Until the last line is reached, keep transcribing the material exactly.

INFORMATION below:

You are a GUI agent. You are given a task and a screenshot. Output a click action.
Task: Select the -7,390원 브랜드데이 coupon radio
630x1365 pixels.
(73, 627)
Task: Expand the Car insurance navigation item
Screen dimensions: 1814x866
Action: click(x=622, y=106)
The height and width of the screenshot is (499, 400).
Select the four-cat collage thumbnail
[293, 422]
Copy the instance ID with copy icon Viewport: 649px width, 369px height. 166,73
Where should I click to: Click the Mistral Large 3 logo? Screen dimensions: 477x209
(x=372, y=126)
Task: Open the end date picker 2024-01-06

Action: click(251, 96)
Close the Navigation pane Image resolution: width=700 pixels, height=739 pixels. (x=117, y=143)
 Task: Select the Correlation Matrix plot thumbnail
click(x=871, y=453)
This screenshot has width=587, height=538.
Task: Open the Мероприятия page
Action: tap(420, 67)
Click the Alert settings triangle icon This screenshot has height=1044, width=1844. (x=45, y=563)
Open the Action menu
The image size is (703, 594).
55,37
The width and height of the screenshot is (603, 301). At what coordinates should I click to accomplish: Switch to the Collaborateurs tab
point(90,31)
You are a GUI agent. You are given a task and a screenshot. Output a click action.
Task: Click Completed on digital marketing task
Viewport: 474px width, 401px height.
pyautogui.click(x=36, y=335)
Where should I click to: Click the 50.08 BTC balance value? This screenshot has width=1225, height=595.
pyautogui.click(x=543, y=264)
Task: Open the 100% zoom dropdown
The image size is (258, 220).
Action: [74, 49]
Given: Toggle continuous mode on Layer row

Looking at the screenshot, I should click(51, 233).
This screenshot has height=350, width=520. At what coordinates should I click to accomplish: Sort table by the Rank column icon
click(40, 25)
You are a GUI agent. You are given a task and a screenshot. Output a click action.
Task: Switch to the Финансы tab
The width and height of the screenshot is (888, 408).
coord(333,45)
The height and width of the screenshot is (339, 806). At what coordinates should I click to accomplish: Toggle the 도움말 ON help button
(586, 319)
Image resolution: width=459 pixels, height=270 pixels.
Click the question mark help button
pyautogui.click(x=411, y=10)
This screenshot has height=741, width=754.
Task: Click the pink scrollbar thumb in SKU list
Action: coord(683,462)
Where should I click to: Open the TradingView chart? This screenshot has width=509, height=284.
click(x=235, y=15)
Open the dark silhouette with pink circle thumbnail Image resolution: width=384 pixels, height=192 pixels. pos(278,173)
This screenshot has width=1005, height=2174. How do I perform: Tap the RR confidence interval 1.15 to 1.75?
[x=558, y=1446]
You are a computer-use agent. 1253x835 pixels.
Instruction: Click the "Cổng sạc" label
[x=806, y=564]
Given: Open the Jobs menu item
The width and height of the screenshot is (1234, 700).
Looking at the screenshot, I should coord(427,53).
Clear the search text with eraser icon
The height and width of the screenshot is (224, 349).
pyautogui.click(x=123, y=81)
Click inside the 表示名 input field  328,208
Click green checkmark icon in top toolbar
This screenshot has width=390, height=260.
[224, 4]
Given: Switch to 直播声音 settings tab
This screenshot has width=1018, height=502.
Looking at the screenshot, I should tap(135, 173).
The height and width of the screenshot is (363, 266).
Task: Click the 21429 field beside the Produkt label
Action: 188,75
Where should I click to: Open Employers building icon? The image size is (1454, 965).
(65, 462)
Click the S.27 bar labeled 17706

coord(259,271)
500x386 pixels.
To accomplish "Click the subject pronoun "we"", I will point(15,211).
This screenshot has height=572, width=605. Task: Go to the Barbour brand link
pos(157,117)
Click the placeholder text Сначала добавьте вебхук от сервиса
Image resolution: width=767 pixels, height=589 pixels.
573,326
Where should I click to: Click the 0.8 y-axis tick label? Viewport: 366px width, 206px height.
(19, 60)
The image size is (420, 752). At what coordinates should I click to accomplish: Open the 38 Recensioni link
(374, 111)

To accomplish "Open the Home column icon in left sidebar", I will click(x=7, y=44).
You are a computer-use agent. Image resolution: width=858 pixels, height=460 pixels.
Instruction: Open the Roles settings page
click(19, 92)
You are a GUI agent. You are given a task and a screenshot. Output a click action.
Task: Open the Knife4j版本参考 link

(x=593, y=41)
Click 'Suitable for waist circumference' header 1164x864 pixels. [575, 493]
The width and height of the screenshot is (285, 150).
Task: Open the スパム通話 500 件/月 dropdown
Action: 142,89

End of INFORMATION.

### RESULT
You are a GUI agent. You are given a task and a screenshot. Output a click action.
Task: Select the -7,390원 브랜드데이 coupon radio
630x1365 pixels.
(73, 627)
Task: Expand the Car insurance navigation item
Screen dimensions: 1814x866
Action: click(x=622, y=106)
The height and width of the screenshot is (499, 400).
Select the four-cat collage thumbnail
[293, 422]
Copy the instance ID with copy icon Viewport: 649px width, 369px height. 166,73
Where should I click to: Click the Mistral Large 3 logo? Screen dimensions: 477x209
(x=372, y=126)
Task: Open the end date picker 2024-01-06

Action: click(251, 96)
Close the Navigation pane Image resolution: width=700 pixels, height=739 pixels. (x=117, y=143)
 Task: Select the Correlation Matrix plot thumbnail
click(x=871, y=453)
This screenshot has width=587, height=538.
Task: Open the Мероприятия page
Action: tap(420, 67)
Click the Alert settings triangle icon This screenshot has height=1044, width=1844. (x=45, y=563)
Open the Action menu
The image size is (703, 594).
55,37
The width and height of the screenshot is (603, 301). At what coordinates should I click to accomplish: Switch to the Collaborateurs tab
point(90,31)
You are a GUI agent. You are given a task and a screenshot. Output a click action.
Task: Click Completed on digital marketing task
Viewport: 474px width, 401px height.
pyautogui.click(x=36, y=335)
Where should I click to: Click the 50.08 BTC balance value? This screenshot has width=1225, height=595.
pyautogui.click(x=543, y=264)
Task: Open the 100% zoom dropdown
The image size is (258, 220).
Action: [74, 49]
Given: Toggle continuous mode on Layer row

Looking at the screenshot, I should click(51, 233).
This screenshot has height=350, width=520. At what coordinates should I click to accomplish: Sort table by the Rank column icon
click(40, 25)
You are a GUI agent. You are given a task and a screenshot. Output a click action.
Task: Switch to the Финансы tab
The width and height of the screenshot is (888, 408).
coord(333,45)
The height and width of the screenshot is (339, 806). At what coordinates should I click to accomplish: Toggle the 도움말 ON help button
(586, 319)
Image resolution: width=459 pixels, height=270 pixels.
Click the question mark help button
pyautogui.click(x=411, y=10)
This screenshot has height=741, width=754.
Task: Click the pink scrollbar thumb in SKU list
Action: coord(683,462)
Where should I click to: Open the TradingView chart? This screenshot has width=509, height=284.
click(x=235, y=15)
Open the dark silhouette with pink circle thumbnail Image resolution: width=384 pixels, height=192 pixels. pos(278,173)
This screenshot has width=1005, height=2174. How do I perform: Tap the RR confidence interval 1.15 to 1.75?
[x=558, y=1446]
You are a computer-use agent. 1253x835 pixels.
Instruction: Click the "Cổng sạc" label
[x=806, y=564]
Given: Open the Jobs menu item
The width and height of the screenshot is (1234, 700).
Looking at the screenshot, I should coord(427,53).
Clear the search text with eraser icon
The height and width of the screenshot is (224, 349).
pyautogui.click(x=123, y=81)
Click inside the 表示名 input field  328,208
Click green checkmark icon in top toolbar
This screenshot has width=390, height=260.
[224, 4]
Given: Switch to 直播声音 settings tab
This screenshot has width=1018, height=502.
Looking at the screenshot, I should tap(135, 173).
The height and width of the screenshot is (363, 266).
Task: Click the 21429 field beside the Produkt label
Action: 188,75
Where should I click to: Open Employers building icon? The image size is (1454, 965).
(65, 462)
Click the S.27 bar labeled 17706

coord(259,271)
500x386 pixels.
To accomplish "Click the subject pronoun "we"", I will point(15,211).
This screenshot has height=572, width=605. Task: Go to the Barbour brand link
pos(157,117)
Click the placeholder text Сначала добавьте вебхук от сервиса
Image resolution: width=767 pixels, height=589 pixels.
573,326
Where should I click to: Click the 0.8 y-axis tick label? Viewport: 366px width, 206px height.
(19, 60)
The image size is (420, 752). At what coordinates should I click to accomplish: Open the 38 Recensioni link
(374, 111)

To accomplish "Open the Home column icon in left sidebar", I will click(x=7, y=44).
You are a computer-use agent. Image resolution: width=858 pixels, height=460 pixels.
Instruction: Open the Roles settings page
click(19, 92)
You are a GUI agent. You are given a task and a screenshot. Output a click action.
Task: Open the Knife4j版本参考 link

(x=593, y=41)
Click 'Suitable for waist circumference' header 1164x864 pixels. [575, 493]
The width and height of the screenshot is (285, 150).
Task: Open the スパム通話 500 件/月 dropdown
Action: 142,89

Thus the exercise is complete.